-- Data records follows --

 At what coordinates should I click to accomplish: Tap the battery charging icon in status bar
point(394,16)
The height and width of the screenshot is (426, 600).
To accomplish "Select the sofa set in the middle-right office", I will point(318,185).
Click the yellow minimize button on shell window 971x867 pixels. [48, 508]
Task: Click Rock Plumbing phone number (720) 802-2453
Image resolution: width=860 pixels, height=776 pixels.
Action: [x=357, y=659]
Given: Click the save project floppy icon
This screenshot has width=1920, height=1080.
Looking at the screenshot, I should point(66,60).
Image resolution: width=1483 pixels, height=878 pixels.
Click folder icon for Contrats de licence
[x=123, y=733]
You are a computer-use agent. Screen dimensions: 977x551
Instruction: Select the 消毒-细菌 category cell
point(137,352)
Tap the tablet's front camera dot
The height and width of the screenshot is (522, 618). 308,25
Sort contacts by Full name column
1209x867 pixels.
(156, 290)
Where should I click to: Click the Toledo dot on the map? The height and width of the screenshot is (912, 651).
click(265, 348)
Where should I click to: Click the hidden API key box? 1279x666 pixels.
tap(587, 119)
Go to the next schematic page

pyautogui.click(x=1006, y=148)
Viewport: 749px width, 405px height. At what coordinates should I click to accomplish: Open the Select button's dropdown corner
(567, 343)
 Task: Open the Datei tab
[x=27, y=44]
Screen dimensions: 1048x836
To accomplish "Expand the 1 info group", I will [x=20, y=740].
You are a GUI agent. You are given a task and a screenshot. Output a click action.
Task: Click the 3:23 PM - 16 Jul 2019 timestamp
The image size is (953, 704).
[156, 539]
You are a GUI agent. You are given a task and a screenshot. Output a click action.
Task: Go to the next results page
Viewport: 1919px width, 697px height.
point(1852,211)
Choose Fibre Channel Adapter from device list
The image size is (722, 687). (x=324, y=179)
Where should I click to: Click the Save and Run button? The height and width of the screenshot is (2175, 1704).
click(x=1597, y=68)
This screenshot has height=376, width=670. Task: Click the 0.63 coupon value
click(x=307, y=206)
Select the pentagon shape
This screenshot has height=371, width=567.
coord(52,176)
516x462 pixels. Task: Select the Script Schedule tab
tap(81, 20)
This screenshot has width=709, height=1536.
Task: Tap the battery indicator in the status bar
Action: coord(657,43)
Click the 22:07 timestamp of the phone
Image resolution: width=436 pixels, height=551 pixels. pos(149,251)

-- Data records concluded --

All of the records above are to be set down again exactly.

Exercise response —
 At what coordinates should I click to accomplish: Tap the battery charging icon in status bar
point(394,16)
The height and width of the screenshot is (426, 600).
To accomplish "Select the sofa set in the middle-right office", I will point(318,185).
Click the yellow minimize button on shell window 971x867 pixels. [48, 508]
Task: Click Rock Plumbing phone number (720) 802-2453
Image resolution: width=860 pixels, height=776 pixels.
Action: [x=357, y=659]
Given: Click the save project floppy icon
This screenshot has width=1920, height=1080.
Looking at the screenshot, I should point(66,60).
Image resolution: width=1483 pixels, height=878 pixels.
Click folder icon for Contrats de licence
[x=123, y=733]
You are a computer-use agent. Screen dimensions: 977x551
Instruction: Select the 消毒-细菌 category cell
point(137,352)
Tap the tablet's front camera dot
The height and width of the screenshot is (522, 618). 308,25
Sort contacts by Full name column
1209x867 pixels.
(156, 290)
Where should I click to: Click the Toledo dot on the map? The height and width of the screenshot is (912, 651).
click(265, 348)
Where should I click to: Click the hidden API key box? 1279x666 pixels.
tap(587, 119)
Go to the next schematic page

pyautogui.click(x=1006, y=148)
Viewport: 749px width, 405px height. At what coordinates should I click to accomplish: Open the Select button's dropdown corner
(567, 343)
 Task: Open the Datei tab
[x=27, y=44]
Screen dimensions: 1048x836
To accomplish "Expand the 1 info group", I will [x=20, y=740].
You are a GUI agent. You are given a task and a screenshot. Output a click action.
Task: Click the 3:23 PM - 16 Jul 2019 timestamp
The image size is (953, 704).
[156, 539]
You are a GUI agent. You are given a task and a screenshot. Output a click action.
Task: Go to the next results page
Viewport: 1919px width, 697px height.
point(1852,211)
Choose Fibre Channel Adapter from device list
The image size is (722, 687). (x=324, y=179)
Where should I click to: Click the Save and Run button? The height and width of the screenshot is (2175, 1704).
click(x=1597, y=68)
This screenshot has height=376, width=670. Task: Click the 0.63 coupon value
click(x=307, y=206)
Select the pentagon shape
This screenshot has height=371, width=567.
coord(52,176)
516x462 pixels. Task: Select the Script Schedule tab
tap(81, 20)
This screenshot has width=709, height=1536.
Task: Tap the battery indicator in the status bar
Action: coord(657,43)
Click the 22:07 timestamp of the phone
Image resolution: width=436 pixels, height=551 pixels. pos(149,251)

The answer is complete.